Amma let out a sad, little whimper and looked to Damien. He glared back, face firmly reading,And what would you like me to do about it?Well, at least it hadn’t been her flung into the fire.
The flames grew under Brother Eternal Crud’s words as he pulled his hands up through the air, and the others joined in until their voices crescendoed. Arcana swept around the room, the fire licking upward in a swirling pillar. There was a crack, and a fissure drew itself within the pillar’s center, partially obscured by the dancing flames but a deeply dark color, rivulets of undulating silver flowing within. A shadow poked itself out of the fissure’s edge, claws gripping the side of a hole that had been drawn right down through existence, and from it climbed a creature with impossibly long limbs and a set of pointed horns.
Amma swallowed, pressing back into the chair and pulling her knees up. She may have never seen a demon before, but she knew what was said about them, and this thing—this thing withhorns—had to be one, being summoned right out of the infernal plane.
Then all at once, the flames doused themselves, plunging the chamber into darkness again. The fissure was exposed for only an instant, strands of silver glowing as they ebbed over one another, and Amma had the totally out-of-place thought that it was the most beautiful thing she had ever seen in her life. And then it snapped itself shut, and Amma’s ears popped. She pressed her mouth up against her knees to muffle a terrified squeal. After a moment in total darkness, there was movement and then a clatter. A cultist whispered something, and another answered, and finally several candles sprung back to life, slowly filling the chamber with light.

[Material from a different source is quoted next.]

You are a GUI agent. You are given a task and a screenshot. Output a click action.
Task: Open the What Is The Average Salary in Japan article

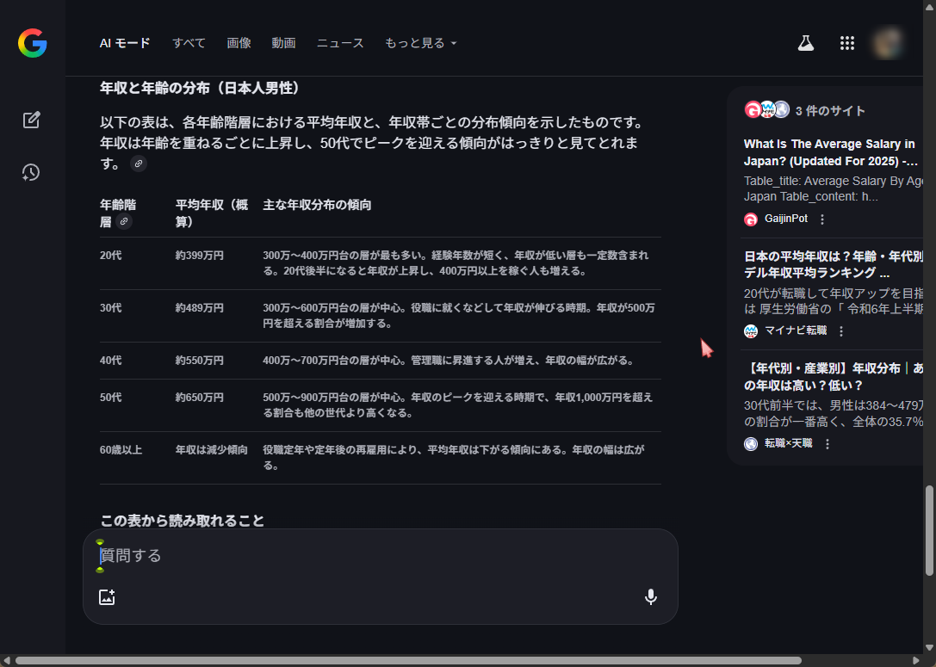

The flickering flames fell over the new form in the room’s center, and Amma did not dare even blink for fear the demon would use the opportunity to possess her soul. She watched as it was illuminated, twisted horns jutting off of a bony skull, sharp claws dangling at the ends of arms too long for its body, and wings with leathery skin pulled taught between knobby joints.
“Kaz, is that you?” Damien had leaned forward, elbows on his knees, squinting.
“Master Bloodthorne,” the thing screeched out in a voice that was as much water as it was rot. “I have been called into your service!” It began forward on legs that bent the wrong way and ended in talons, a tail flicking behind it, just as Amma had known it would, and as it finally crossed the room to fall to a knee and bow before Damien, Amma actually sat forward as well. The thing, terrible as it was, was also only about a foot and a half tall.
Damien rubbed his smooth chin. “I thought you were dead.”
It gazed back up on him with bulbous, black eyes, a strange, strangled smile spreading over its crooked jaw, two jagged teeth on one side poking out. “I was. I have been reborn to serve you once again. It is my duty as an imp of the infernal plane to return to earth when summoned to serve The Tempestuous bloodline.”
“Ah, I see. And you’ve, uh…you’ve got wings this time.”
The imp blinked, twisting about to try and see its back. It spun in place until it grew dizzy and stumbled to a stop. It shook its head and squeezed its fists, and the wings flapped just a bit. “Apologies, Master, but they don’t work yet.”
“Noted.” Damien sat back. “Well, welcome back. Again.”
“My lord and master,” the imp cried out, dropping into another deep bow, “declare your will.”
Damien glanced out at the waiting, rapturous faces of The Brotherhood. “Right. Well, if that’s all, then I suppose we’re off.”
“Master Bloodthorne, night falls!” Brother Eternal Crud scurried up to the chair. “Surely you will want to set out in the morning?”